Economy February 11, 2026

RBA Signals Willingness to Lift Rates Further if Inflation Proves Persistent

Governor says board stands ready to act but uncertainty in forecasts means more hikes are not yet certain

By Caleb Monroe
RBA Signals Willingness to Lift Rates Further if Inflation Proves Persistent

Australia’s central bank has signalled it will raise interest rates again if inflation becomes entrenched, though the governor said it is not yet clear further tightening is necessary. The Reserve Bank increased the cash rate by 25 basis points last week to 3.85%, reversing one of three cuts from the prior year, while underlying inflation has accelerated to 3.4% and is forecast to average 3.7% this year.

Key Points

  • The RBA raised its cash rate by 25 basis points last week to 3.85%, reversing one of three cuts made last year - sectors impacted: borrowers, housing market, consumer credit.
  • Underlying inflation rose to 3.4% in the most recent quarter and is forecast by the RBA to reach 3.7% this year - sectors impacted: consumer prices, retail and household purchasing power.
  • RBA forecasts assume a little over one more tightening this year, but the central bank emphasises data dependence and forecasting uncertainty - sectors impacted: financial markets and fixed income.

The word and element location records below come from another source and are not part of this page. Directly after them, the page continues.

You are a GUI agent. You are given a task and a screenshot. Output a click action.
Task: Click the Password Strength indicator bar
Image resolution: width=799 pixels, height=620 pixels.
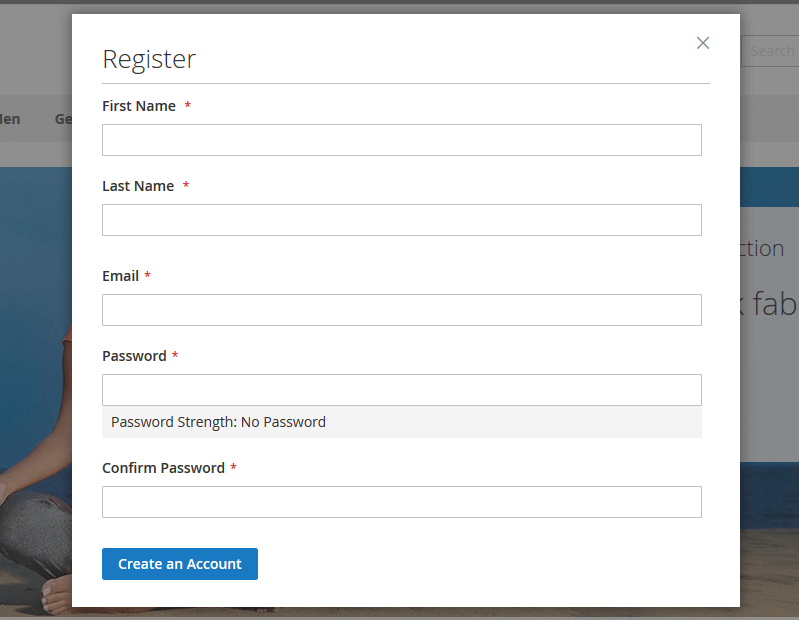[401, 422]
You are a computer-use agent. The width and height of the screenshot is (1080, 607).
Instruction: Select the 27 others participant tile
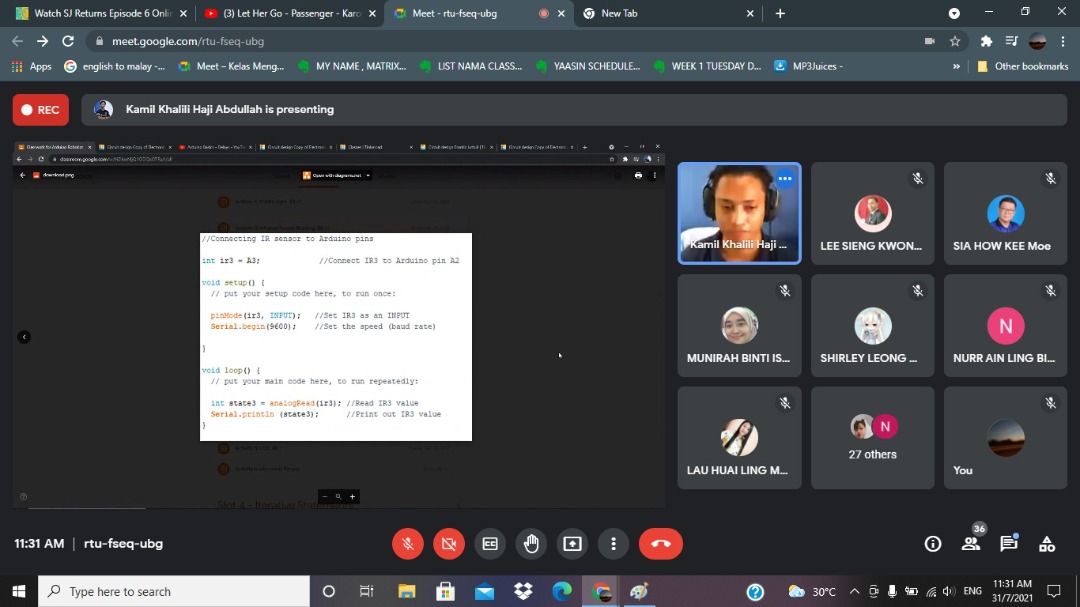pos(872,438)
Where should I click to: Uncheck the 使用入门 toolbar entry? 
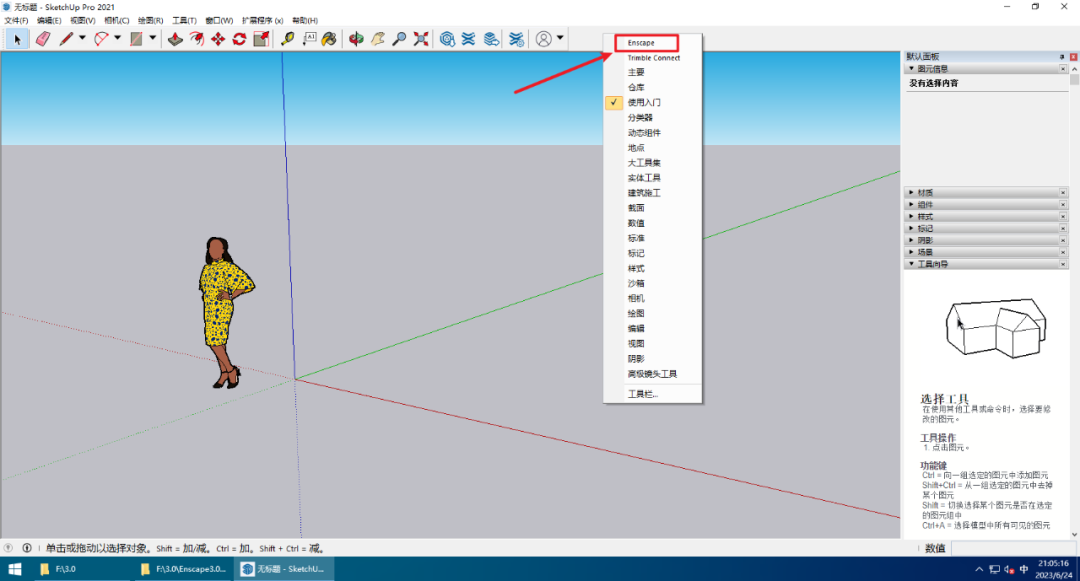(644, 103)
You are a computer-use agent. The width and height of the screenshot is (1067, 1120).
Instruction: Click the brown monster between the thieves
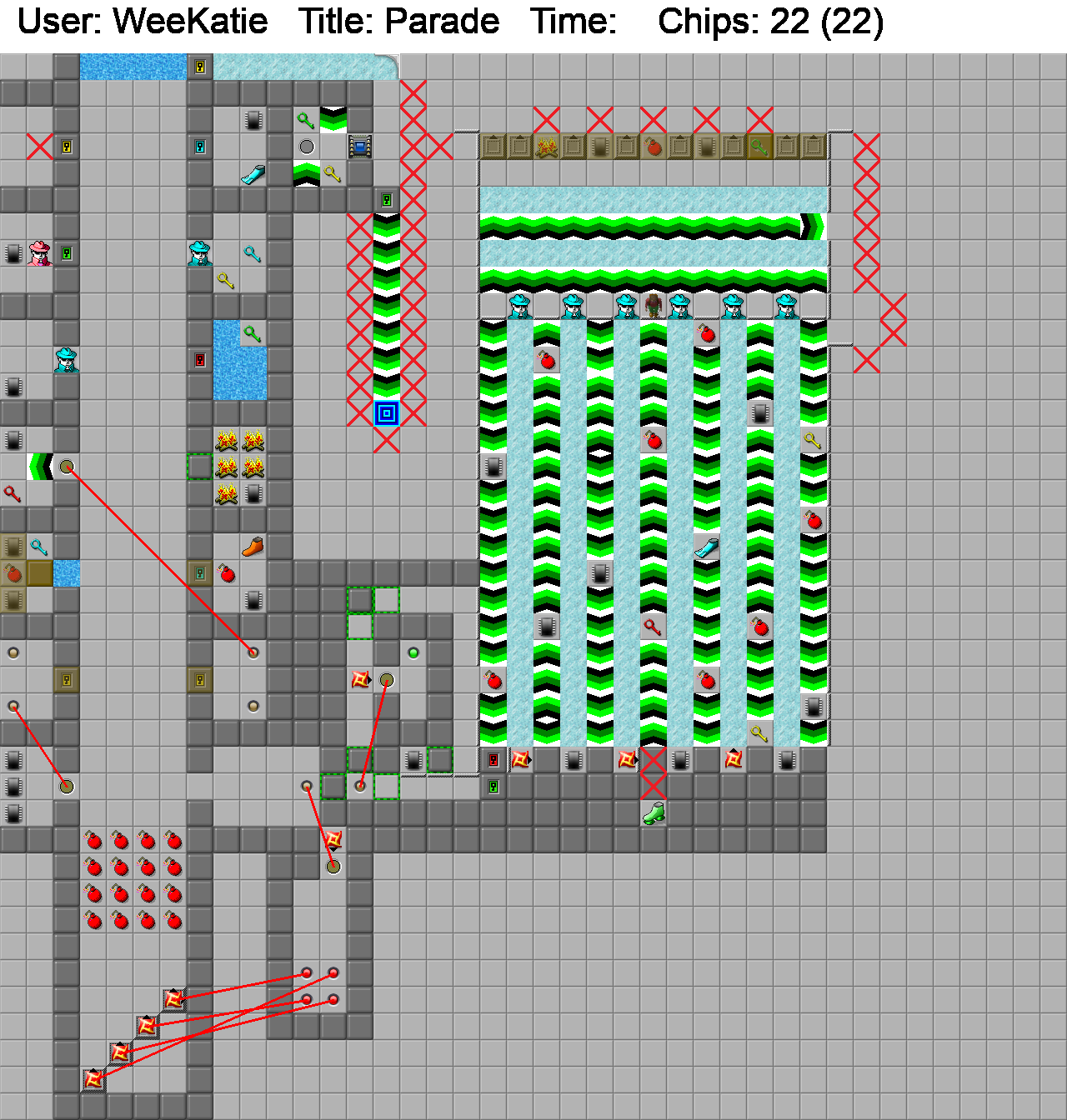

Sydney - The Reserve Bank of Australia indicated it remains prepared to raise interest rates if inflation does not ease, the bank's governor said on Thursday after the central bank implemented its first rate increase in two years last week.

Governor Michele Bullock told lawmakers that while the board is ready to take additional action should inflation become entrenched, it is not currently clear that further rises will be required. "If we need to go up further because inflation is entrenched, the board will do so because that is its primary mandates," Bullock said when questioned by lawmakers.

Last week the RBA lifted its cash rate by a quarter point to 3.85%, undoing one of three reductions made in the previous year. The move marked the central bank's first increase in two years.

Underlying inflation accelerated to 3.4% in the last quarter, the fastest pace in just over a year, and the RBA's own forecasts anticipate it reaching 3.7% during the year. Those projections are based on a technical assumption that includes a little more than one additional tightening this year.

However, Bullock emphasised the limits of forecasting. She said that because of the uncertainties inherent in forecasting, it is not yet possible to say definitively whether further rate rises will be necessary. Policymakers, she added, will be watching incoming data closely to determine the appropriate path.

Market pricing currently indicates roughly a 75% probability that the cash rate will be lifted to 4.10% at the RBA's May meeting, a shift traders expect could follow the publication of first-quarter inflation data.


Context and implications

The RBA's statement reinforces a conditional approach to policy: the bank has shown its willingness to tighten further if inflationary pressures persist, but it is signalling that any additional moves will depend on how economic data evolve. The central bank's forecasts incorporate the assumption of modest additional tightening, but officials have highlighted forecasting uncertainty as a reason for caution.

Officials will be particularly attentive to upcoming inflation releases and other indicators of domestic price pressures as they assess whether the recent increase will be sufficient to put inflation on a downward path.

Reporting note: The remarks reflect the governor's comments to lawmakers and the RBA's recent policy action and forecasts.

Risks

  • Inflation becoming entrenched would prompt the RBA to raise rates further, creating downside risks for borrowers and interest-sensitive sectors.
  • Uncertainty in economic forecasting makes it unclear whether additional rate hikes are necessary, which could lead to volatility in financial markets as policymakers react to incoming data.
  • Market expectations of a roughly 75% chance of a May rate increase to 4.10% hinge on first-quarter inflation prints; if data surprise to the upside, markets and households could face higher borrowing costs.